Sylvia smiled. "It's an old lullaby. My mother used to sing it before everything burned."
"It feels... lonely."
"It was. Until tonight."
Hikari stood beside her. Their reflections merged in the glass.
"Do you believe we can choose who sees behind our masks?" Hikari asked.
Sylvia considered. "Maybe. But first, we have to believe we exist without them."
A pause.
"You let Cyg see you," Hikari whispered.
Sylvia's gaze softened.
"So did you."
In the courtyard below, Harriet threw punch after punch at the reinforced training column. Flames burst from her fists, dissipating into sparks each time they struck.
"Damn him," she muttered. "Damn his logic. Damn his perfect plans."
"You talking about Cyg, or yourself?" asked Elaine, perched casually on the fence nearby.
Harriet groaned. "You spying?"
Elaine hopped down. "More like vibing. You've been punching that pole like it owes you money."
"He's so... infuriating. Acting like he's always right. Like emotion's a flaw."
"Maybe he sees things we don't. But you see what he doesn't."
Harriet paused. "What's that?"
Elaine grinned. "Heart. Instinct. Passion."
"You mean recklessness."
"No," Elaine said seriously. "I mean fire.

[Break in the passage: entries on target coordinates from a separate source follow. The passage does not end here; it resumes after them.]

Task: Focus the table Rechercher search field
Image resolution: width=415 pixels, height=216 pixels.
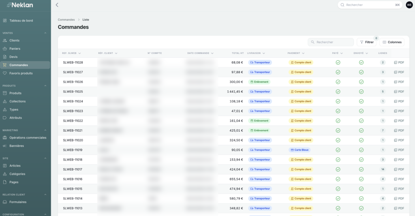Action: (331, 42)
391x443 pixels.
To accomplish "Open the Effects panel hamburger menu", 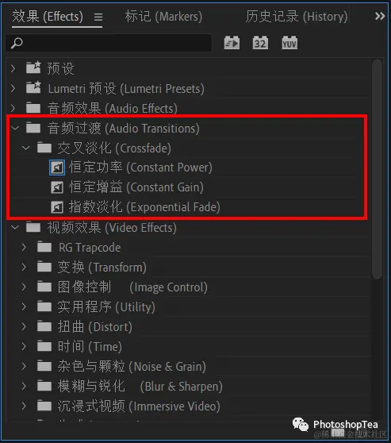I will point(98,17).
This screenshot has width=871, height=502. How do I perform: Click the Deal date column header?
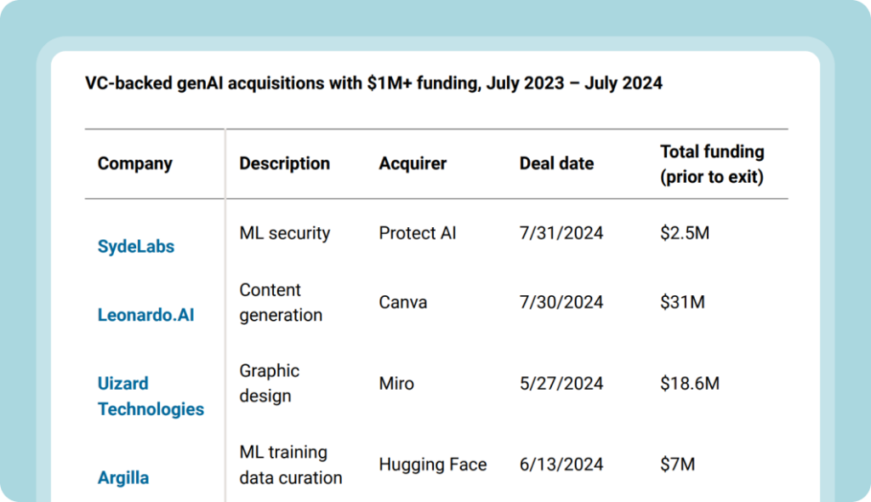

The kind that reminds people they're alive."
For once, Harriet didn't argue.
Inside the archives, Eun-Ha sat alone beneath a towering tree of light, conjured from her staff's ether. The branches glowed faintly, casting silver shadows on the walls.
Mia joined her, barefoot and quiet, holding a mug of tea.
"It's beautiful," Mia whispered.
"It's not real," Eun-Ha replied.
"Does it matter?"
They sat together in silence for a while.
"Do you ever feel," Mia said softly, "like we're all just wearing pieces of armor no one else can see?"
Eun-Ha nodded.
"But some people… they wear it over their heart."
"Like Cyg?"
"Yes."
Mia smiled faintly. "I hope one day, he lets someone in."
Eun-Ha looked down at the shifting light patterns between her fingers.
"He already has," she said, almost too quiet to hear.
Later that night, as the moon reached its apex, Thea Synthesis 0 watched from the balcony, arms crossed. Her expression unreadable.
"They're learning," Irene said beside her. "Not just how to fight. But how to feel."
"Emotion is a weapon too," Thea murmured. "Uncontrolled, it kills. Understood… it saves."
"Do you think they'll survive each other?"
Thea smiled faintly.
"They must. The world won't survive without them."
The Octagon slept restlessly that night.
Some alone.Some not.
But all of them...a little closer to knowing what lay beneath the masks they wore.